Du 5 au 7 mai 2026, Abidjan s’ affirme comme le centre d’une importante mobilisation scientifique contre le mpox (variole du singe). La cérémonie officielle de lancement du projet VAXPOX s’est tenue ce mardi 5 mai, à l’Institut Pasteur de Côte d’Ivoire, en présence du Dr Koné Blaise, Directeur général adjoint chargé de l’hygiène publique, représentant le ministre de la Santé, Pierre Dimba.
Ce projet, coordonné par l’Institut Pasteur de Paris et déployé dans six pays africains, vise à renforcer les politiques de santé publique face à la recrudescence du mpox, une maladie virale en pleine expansion depuis 2024. Selon le Dr Koné Blaise, l’enjeu majeur réside dans la capacité du projet à anticiper d’éventuelles crises sanitaires futures. « Depuis la Covid-19, nous savons que seule la recherche scientifique permet de fournir des réponses efficaces face aux épidémies », a-t-il déclaré.

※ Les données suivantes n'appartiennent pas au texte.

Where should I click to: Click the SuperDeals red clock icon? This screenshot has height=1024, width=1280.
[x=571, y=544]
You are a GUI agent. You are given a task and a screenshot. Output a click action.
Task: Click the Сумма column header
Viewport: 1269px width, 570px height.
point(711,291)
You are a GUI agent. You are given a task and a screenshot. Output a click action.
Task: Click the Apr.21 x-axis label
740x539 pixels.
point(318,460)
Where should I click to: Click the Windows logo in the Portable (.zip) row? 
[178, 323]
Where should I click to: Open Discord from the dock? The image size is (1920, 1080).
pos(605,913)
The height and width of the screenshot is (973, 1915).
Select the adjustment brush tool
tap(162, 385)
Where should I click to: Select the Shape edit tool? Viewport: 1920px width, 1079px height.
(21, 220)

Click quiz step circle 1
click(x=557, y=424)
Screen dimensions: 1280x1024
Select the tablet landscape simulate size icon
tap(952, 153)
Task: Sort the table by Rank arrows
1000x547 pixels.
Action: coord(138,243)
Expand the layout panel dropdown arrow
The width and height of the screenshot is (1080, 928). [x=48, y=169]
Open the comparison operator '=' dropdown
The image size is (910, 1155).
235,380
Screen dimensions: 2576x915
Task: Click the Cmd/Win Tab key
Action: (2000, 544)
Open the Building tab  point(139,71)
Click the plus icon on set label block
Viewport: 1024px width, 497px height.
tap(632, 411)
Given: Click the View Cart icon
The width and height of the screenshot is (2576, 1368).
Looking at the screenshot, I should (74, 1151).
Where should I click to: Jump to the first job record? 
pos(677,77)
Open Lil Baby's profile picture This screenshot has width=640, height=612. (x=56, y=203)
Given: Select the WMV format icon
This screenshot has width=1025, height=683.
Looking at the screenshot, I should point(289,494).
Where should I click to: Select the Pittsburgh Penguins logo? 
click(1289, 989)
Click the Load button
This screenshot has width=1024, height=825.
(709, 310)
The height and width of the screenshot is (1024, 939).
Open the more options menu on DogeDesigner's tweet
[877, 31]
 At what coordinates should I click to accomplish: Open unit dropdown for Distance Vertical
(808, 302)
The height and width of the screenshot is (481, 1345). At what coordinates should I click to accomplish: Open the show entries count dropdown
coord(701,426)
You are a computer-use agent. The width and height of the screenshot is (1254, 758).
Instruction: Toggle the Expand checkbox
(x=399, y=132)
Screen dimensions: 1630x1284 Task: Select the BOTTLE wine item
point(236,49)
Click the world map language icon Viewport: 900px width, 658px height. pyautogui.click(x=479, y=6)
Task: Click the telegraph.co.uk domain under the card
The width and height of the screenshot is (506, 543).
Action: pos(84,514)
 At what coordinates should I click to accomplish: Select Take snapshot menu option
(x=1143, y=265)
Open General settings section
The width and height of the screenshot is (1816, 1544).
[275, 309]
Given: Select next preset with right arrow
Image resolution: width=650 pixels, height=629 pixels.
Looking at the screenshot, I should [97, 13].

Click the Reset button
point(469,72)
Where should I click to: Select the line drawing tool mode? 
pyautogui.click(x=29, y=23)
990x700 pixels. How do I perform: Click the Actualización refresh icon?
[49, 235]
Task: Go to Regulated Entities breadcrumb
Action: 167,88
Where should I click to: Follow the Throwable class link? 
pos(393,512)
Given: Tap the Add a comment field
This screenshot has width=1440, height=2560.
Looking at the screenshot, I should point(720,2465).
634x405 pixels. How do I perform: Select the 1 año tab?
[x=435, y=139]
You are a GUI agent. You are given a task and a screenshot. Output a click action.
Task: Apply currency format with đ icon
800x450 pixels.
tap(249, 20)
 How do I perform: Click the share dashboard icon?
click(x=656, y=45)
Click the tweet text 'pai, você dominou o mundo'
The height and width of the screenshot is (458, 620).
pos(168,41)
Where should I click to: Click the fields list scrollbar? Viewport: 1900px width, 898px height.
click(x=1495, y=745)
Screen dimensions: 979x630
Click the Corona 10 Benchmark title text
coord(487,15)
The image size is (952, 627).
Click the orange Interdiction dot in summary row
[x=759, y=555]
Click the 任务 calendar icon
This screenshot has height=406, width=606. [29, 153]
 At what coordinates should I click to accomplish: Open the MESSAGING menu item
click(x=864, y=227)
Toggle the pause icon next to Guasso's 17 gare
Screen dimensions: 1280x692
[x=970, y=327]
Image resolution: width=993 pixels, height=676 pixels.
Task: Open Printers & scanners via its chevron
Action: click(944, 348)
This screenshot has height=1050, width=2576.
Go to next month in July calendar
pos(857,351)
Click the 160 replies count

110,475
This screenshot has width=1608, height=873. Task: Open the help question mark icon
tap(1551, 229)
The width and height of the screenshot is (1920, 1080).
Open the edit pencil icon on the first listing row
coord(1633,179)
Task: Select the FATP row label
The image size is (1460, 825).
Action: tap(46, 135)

Malgré un taux de mortalité inférieur à celui d’autres maladies, le mpox demeure préoccupant en raison de ses mutations et de modes de transmission encore mal compris. Le Professeur Meïté Syndou, directeur de l’Institut Pasteur de Côte d’Ivoire, souligne que le projet permettra d’approfondir la compréhension de la circulation du virus. Présent dans la région depuis les années 1970, le mpox connaît aujourd’hui une résurgence, avec de nouveaux comportements, notamment une transmission plus fréquente.
Les recherches prévues incluent des études sérologiques pour évaluer l’exposition des populations, des analyses moléculaires, le séquençage du virus, ainsi que la modélisation de sa propagation. « La détection des cas ne révèle qu’une partie de la réalité. Il est essentiel d’évaluer l’ampleur réelle de la contamination », explique-t-il.

VAXPOX repose sur un consortium regroupant sept institutions du Réseau Pasteur, dont six en Afrique (Côte d’Ivoire, Cameroun, Centrafrique, Guinée, Madagascar et Niger), ainsi que l’Institut Pasteur de Paris. Arnaud Fontanet, responsable scientifique du projet et directeur de l’unité d’épidémiologie des maladies émergentes à Paris, précise que cette initiative permettra de mener des enquêtes de terrain pour mieux comprendre la diffusion du virus en Afrique subsaharienne.

« Financé à hauteur d’un million de dollars sur deux ans par la Stavros Niarchos Foundation (SNF) et soutenu par l’ANRS MIE, le projet VAXPOX capitalise également sur les équipements et technologies acquis après la pandémie de Covid-19 », indique-t-il.
Au-delà de la recherche, VAXPOX vise à fournir des données scientifiques pour orienter l’utilisation des vaccins contre le mpox, déjà déployés dans plusieurs pays africains. En combinant épidémiologie, virologie et modélisation, cette initiative ambitionne de renforcer la préparation et la réponse face aux épidémies, contribuant ainsi à la sécurité sanitaire en Afrique.